• _REQUIREMENT_
Below is a block of entries; repeat exactly the lines starting at the line that contains "Given: Click the" and ending at the line that contains "This screenshot has height=665, width=1023.", both included.

• _SUPPLIED MATERIAL_
════════════════

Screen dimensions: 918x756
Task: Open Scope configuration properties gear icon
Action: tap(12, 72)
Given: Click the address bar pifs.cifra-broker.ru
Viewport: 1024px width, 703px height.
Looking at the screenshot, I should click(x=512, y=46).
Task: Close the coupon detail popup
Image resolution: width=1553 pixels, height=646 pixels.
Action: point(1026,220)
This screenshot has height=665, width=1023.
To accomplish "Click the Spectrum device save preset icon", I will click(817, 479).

════════════════

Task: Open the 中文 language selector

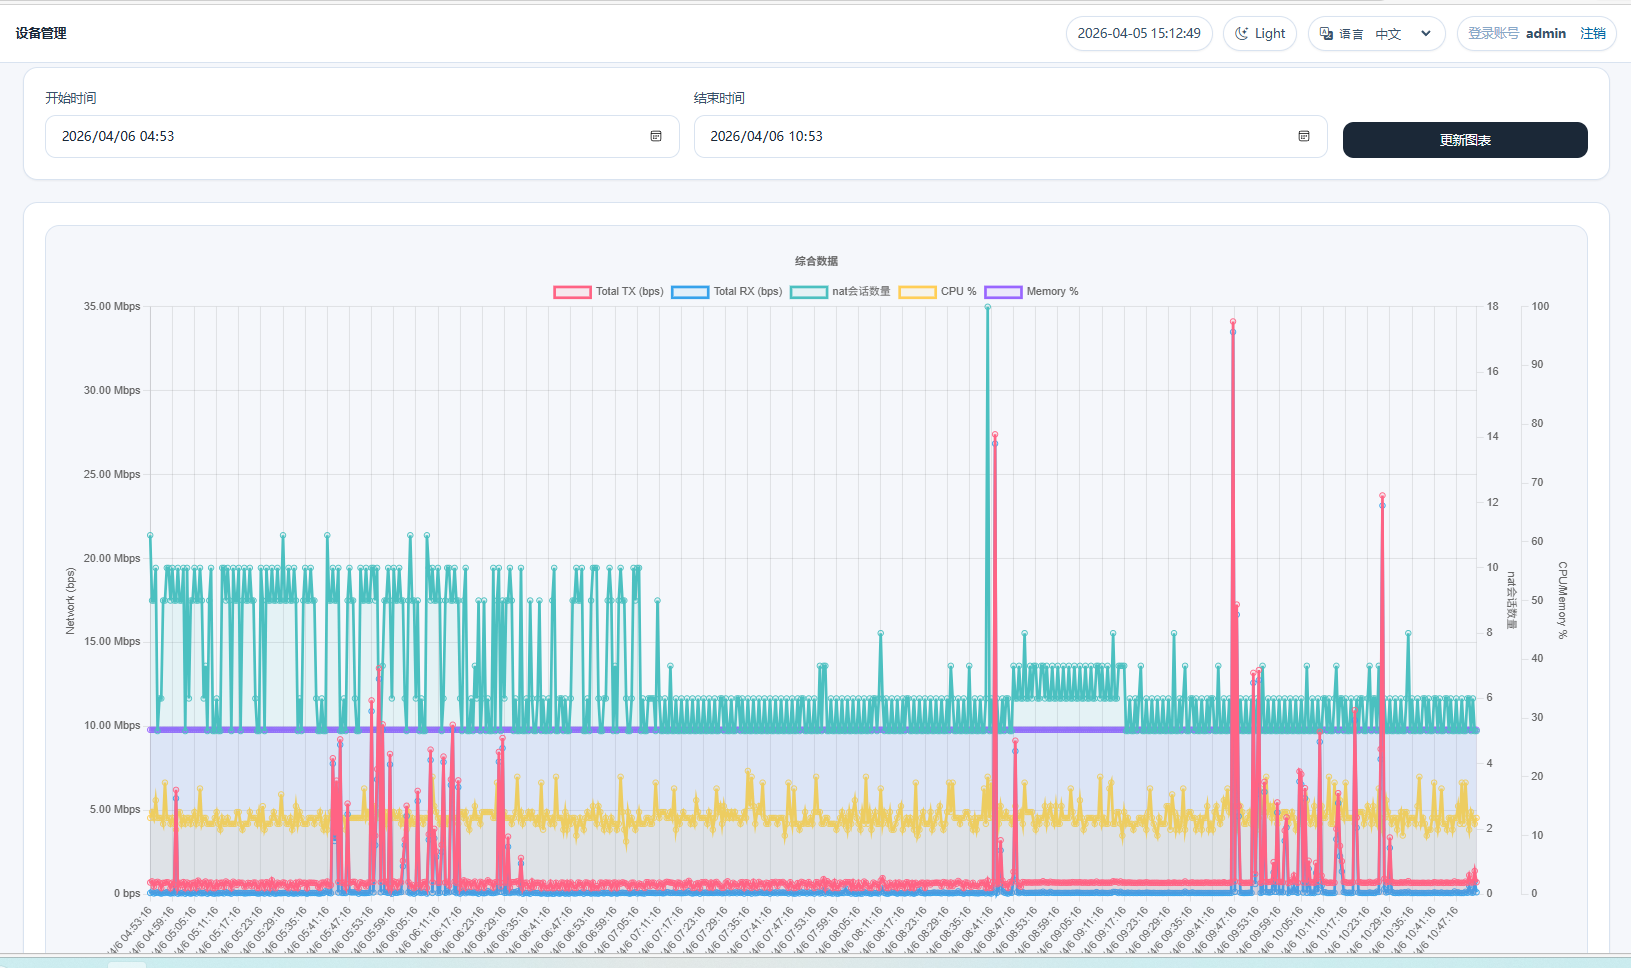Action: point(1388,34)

════════════════

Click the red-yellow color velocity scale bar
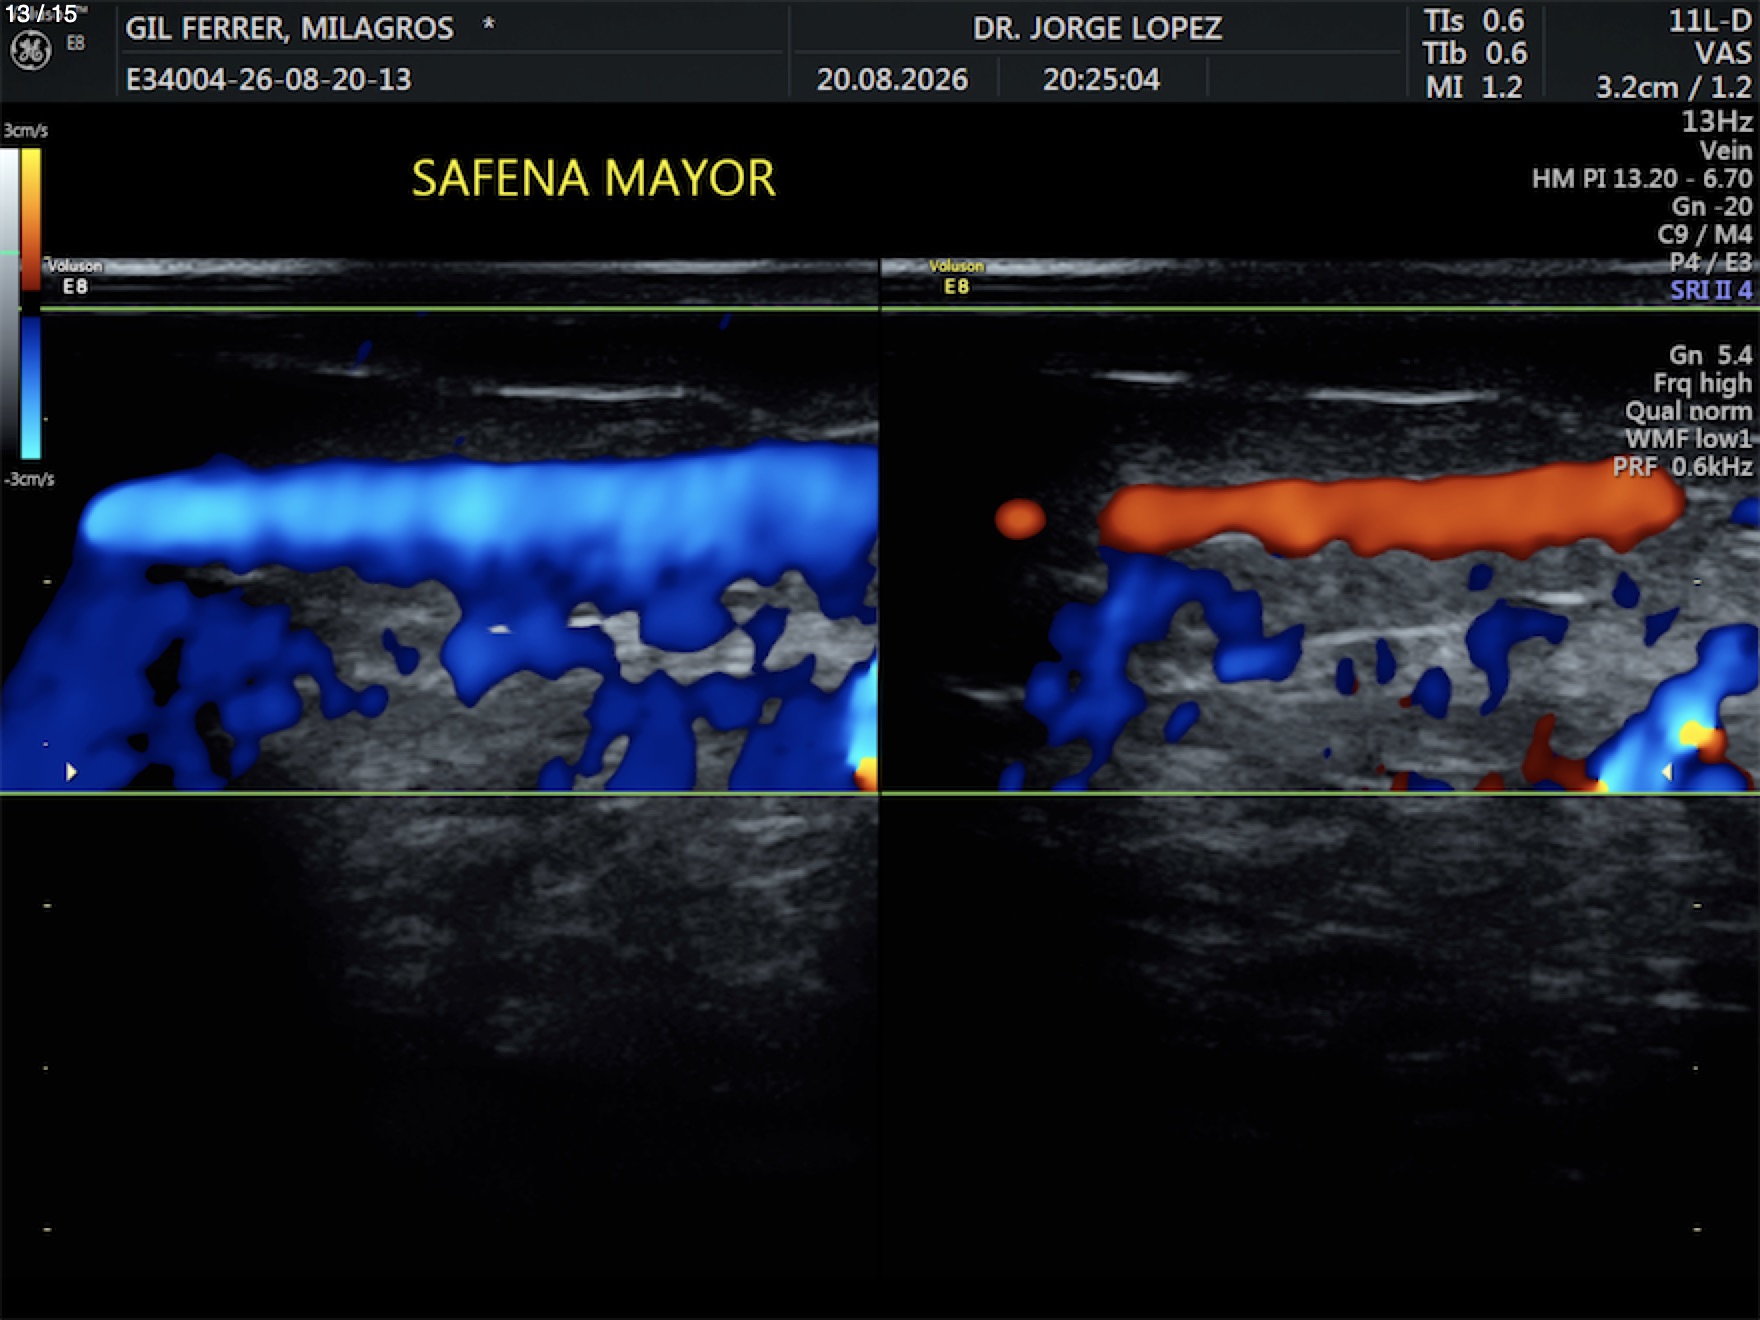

════════════════

• _WRITTEN SOLUTION_
Given: Click the address bar pifs.cifra-broker.ru
Viewport: 1024px width, 703px height.
Looking at the screenshot, I should click(x=512, y=46).
Task: Close the coupon detail popup
Image resolution: width=1553 pixels, height=646 pixels.
Action: point(1026,220)
This screenshot has height=665, width=1023.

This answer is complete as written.